Performance of People II
Numerical Rating
Problems abound. Primarily there are four:
They are: Definition, Measurement, Assumptions and Variation. The first three alone render any attempt to numerically rate or rank performance (or merit) impossible. There are some who would argue that it is not done well and could be improved. The fact is, it cannot be done at all.
Currently there is a fad in the land that good managers ought to annually get rid of the bottom 10% of low performers. While this may be of questionable ethical merit, it is thought to be a necessity for long-term success in the market place. This is nothing less than a complete abdication of management’s responsibility to make the best use of the workforce they have and, worse, it is a practice devoid of the slightest bit of scientific or logical merit.
Perhaps worst of all, such a practice is ruinous of employee morale. If it is true that an organization’s most important resource is the people who work there, then this practice strikes at the heart of that resource. To advocate for the annual evisceration of the workforce and then expect anything like loyalty of top performance is ignorance at it’s worse.

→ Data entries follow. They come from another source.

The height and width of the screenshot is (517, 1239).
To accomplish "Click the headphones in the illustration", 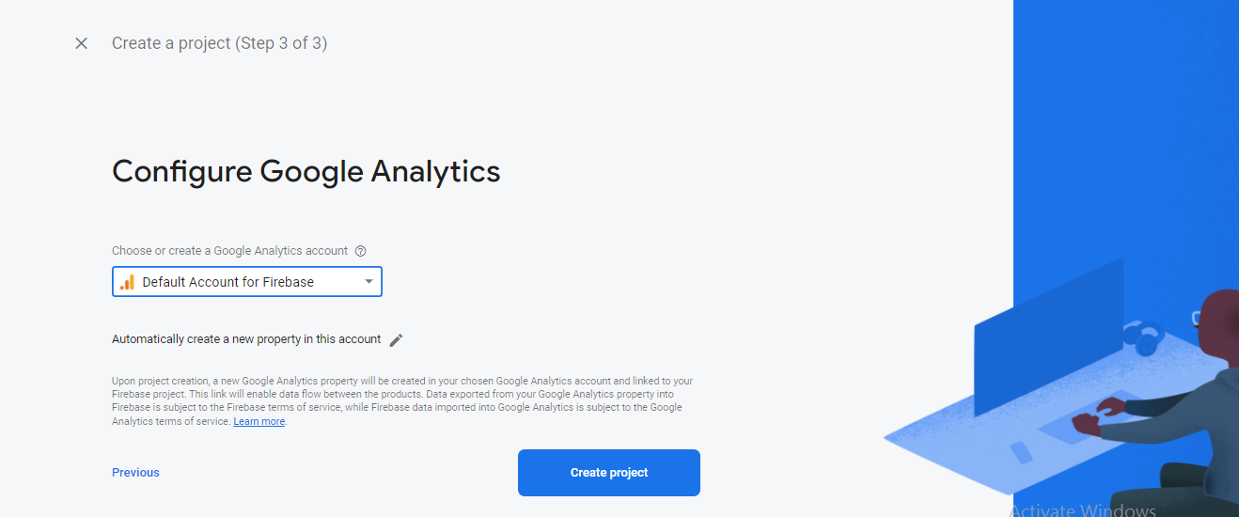I will tap(1143, 337).
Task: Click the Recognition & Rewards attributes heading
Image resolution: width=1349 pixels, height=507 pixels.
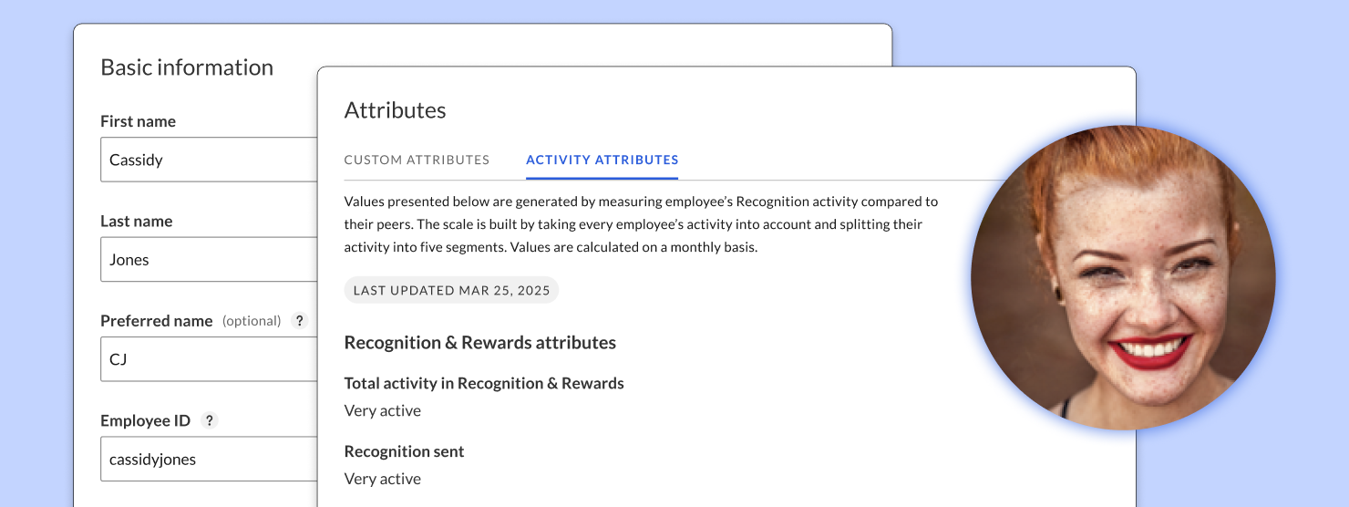Action: tap(479, 343)
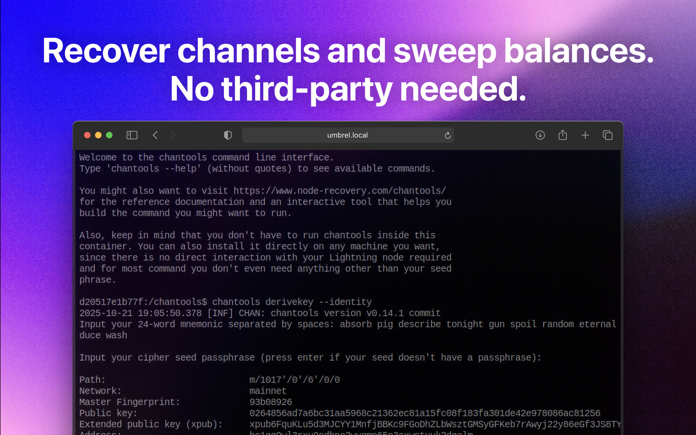Click the Path value m/1017'/0'/6'/0/0

tap(294, 379)
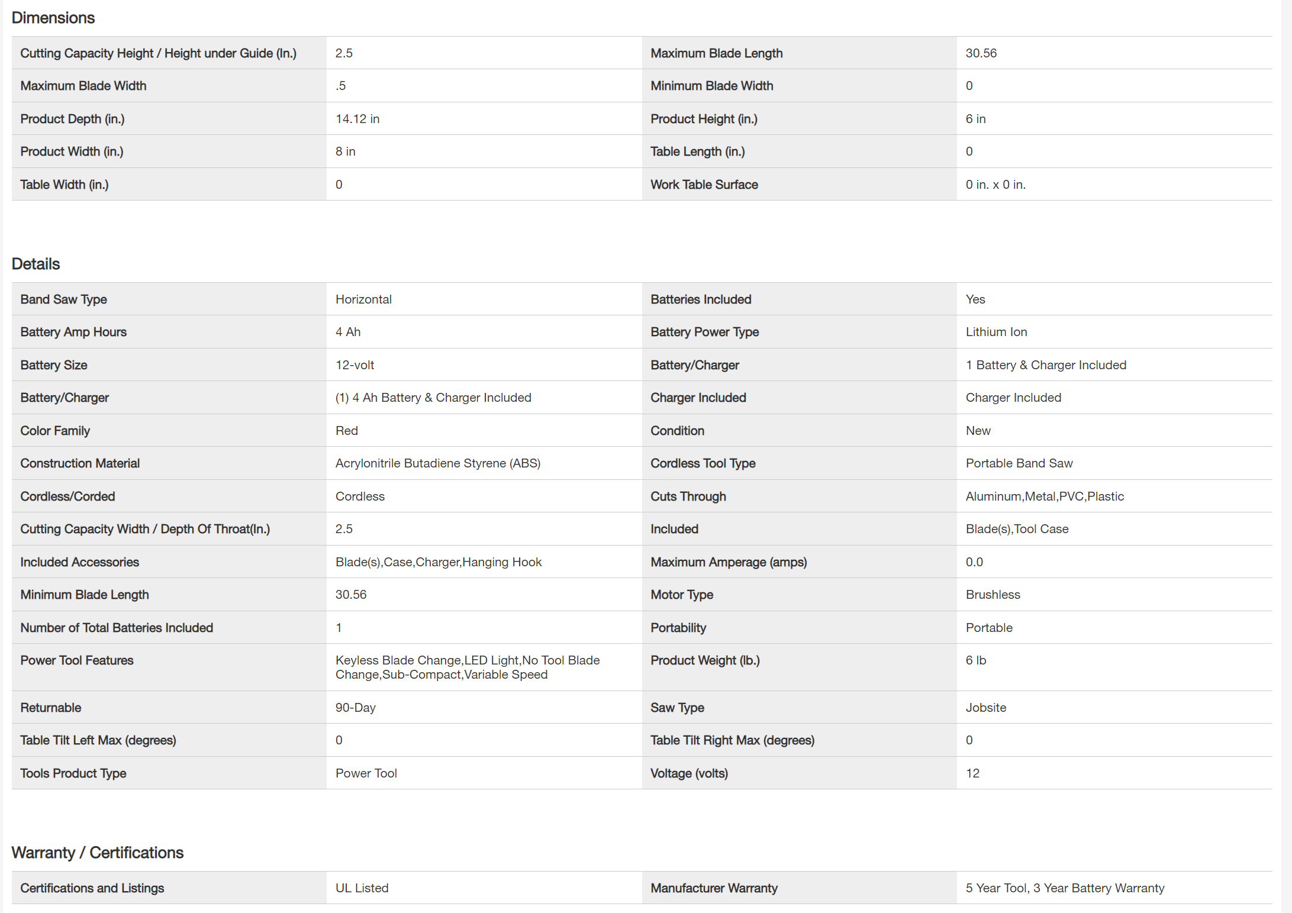The height and width of the screenshot is (913, 1292).
Task: Select the UL Listed certification value
Action: (362, 888)
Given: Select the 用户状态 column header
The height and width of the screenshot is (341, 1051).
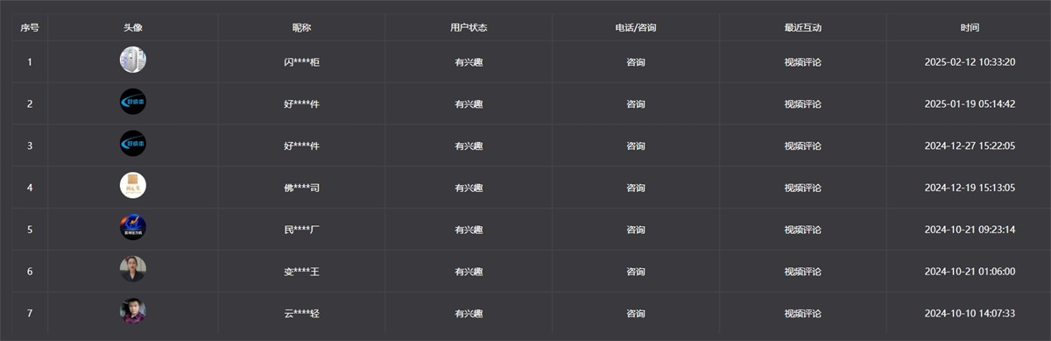Looking at the screenshot, I should click(x=469, y=28).
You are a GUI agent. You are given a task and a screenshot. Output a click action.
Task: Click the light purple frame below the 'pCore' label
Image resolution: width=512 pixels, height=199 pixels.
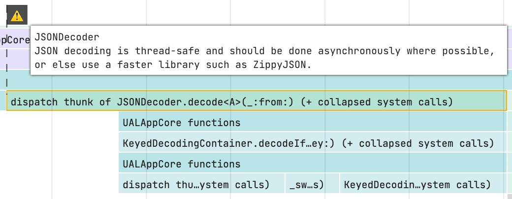(15, 58)
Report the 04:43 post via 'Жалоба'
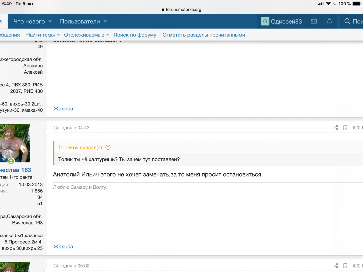The width and height of the screenshot is (363, 272). coord(63,247)
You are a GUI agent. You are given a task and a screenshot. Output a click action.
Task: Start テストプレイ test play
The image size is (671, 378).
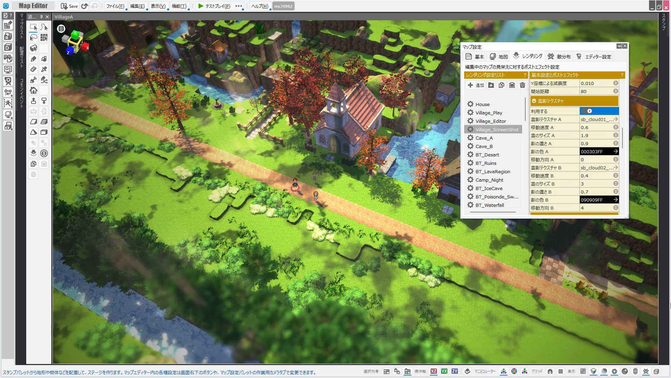coord(214,6)
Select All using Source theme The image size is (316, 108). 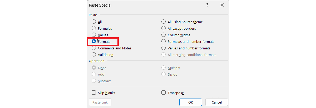(x=164, y=22)
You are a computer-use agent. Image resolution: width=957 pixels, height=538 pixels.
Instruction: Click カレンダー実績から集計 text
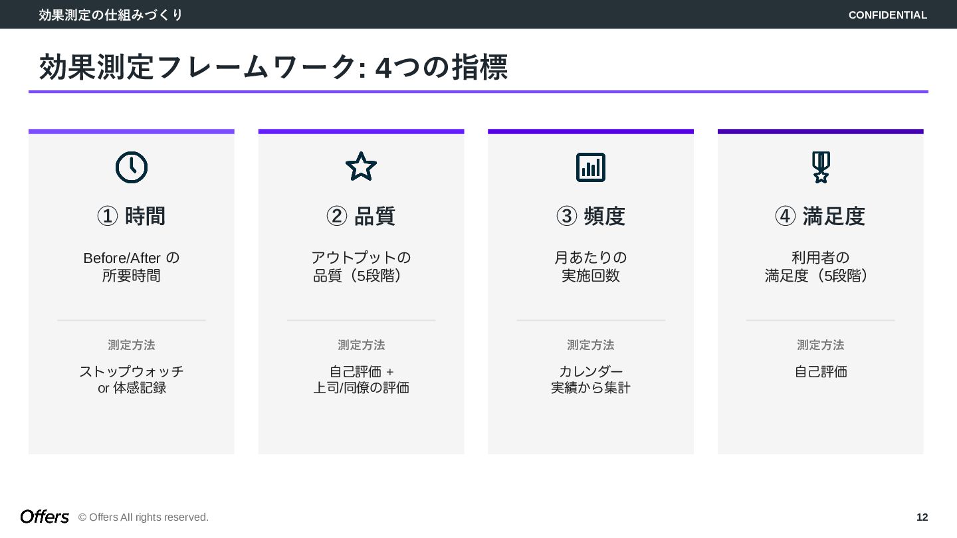(x=590, y=379)
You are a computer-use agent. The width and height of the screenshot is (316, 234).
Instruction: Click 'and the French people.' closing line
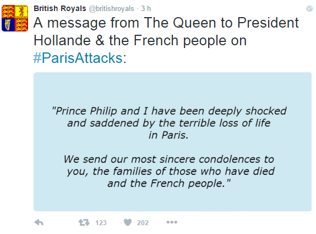(x=169, y=183)
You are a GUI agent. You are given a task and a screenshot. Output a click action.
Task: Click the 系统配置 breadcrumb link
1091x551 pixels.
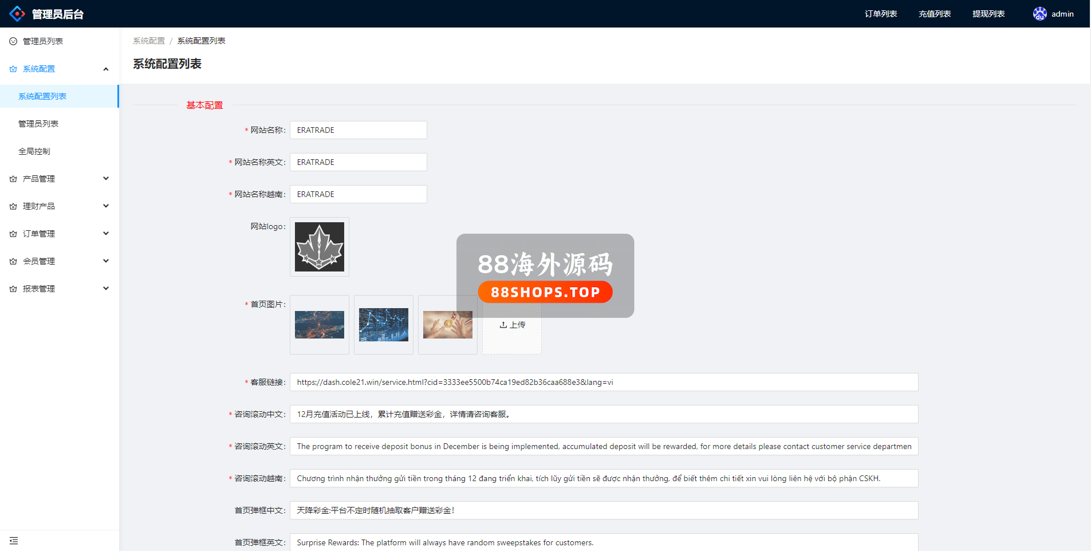pyautogui.click(x=149, y=41)
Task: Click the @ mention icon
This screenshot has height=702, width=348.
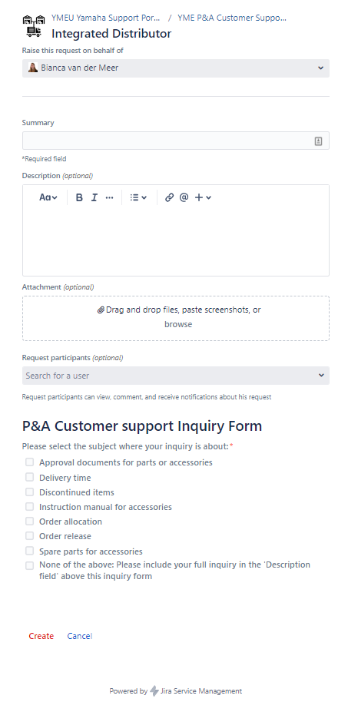Action: pos(184,197)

Why can’t performance be numerically rated and ranked? It can’t be defined operationally, it can’t be measured with any degree of precision, it can’t be separated from other effects, and it is destined to vary over time in any case. Any one of these factors present significant (if not insurmountable) problems itself. Combined the problems create an impossible barrier.
Definitional Problems
Performance is ephemeral. It is an idea; a concept. In order to measure it, there must be a system of translation. That is the purpose of operational definitions. It allows the classification of concepts into a quantifiable entity. It describes an operation by which this translation will take place.
It is likely that a group of ‘experts’ in management from a business school could reach an agreement on a listing of desirable attributes of a manager. The list might include, for example, communication skills, ability to give direction, ability to delegate, and so on.
A typical performance-rating scheme will list a set of attributes such as this and then ask the rater to classify the ratee according to those attributes. The wording might be something like, “. can the person delegate authority well?” There usually will be some kind of attempt at categorization such as, “. Always, Almost Always, Sometimes, Almost Never” Each of these categories is assigned a numerical value and some kind of composite number is tallied.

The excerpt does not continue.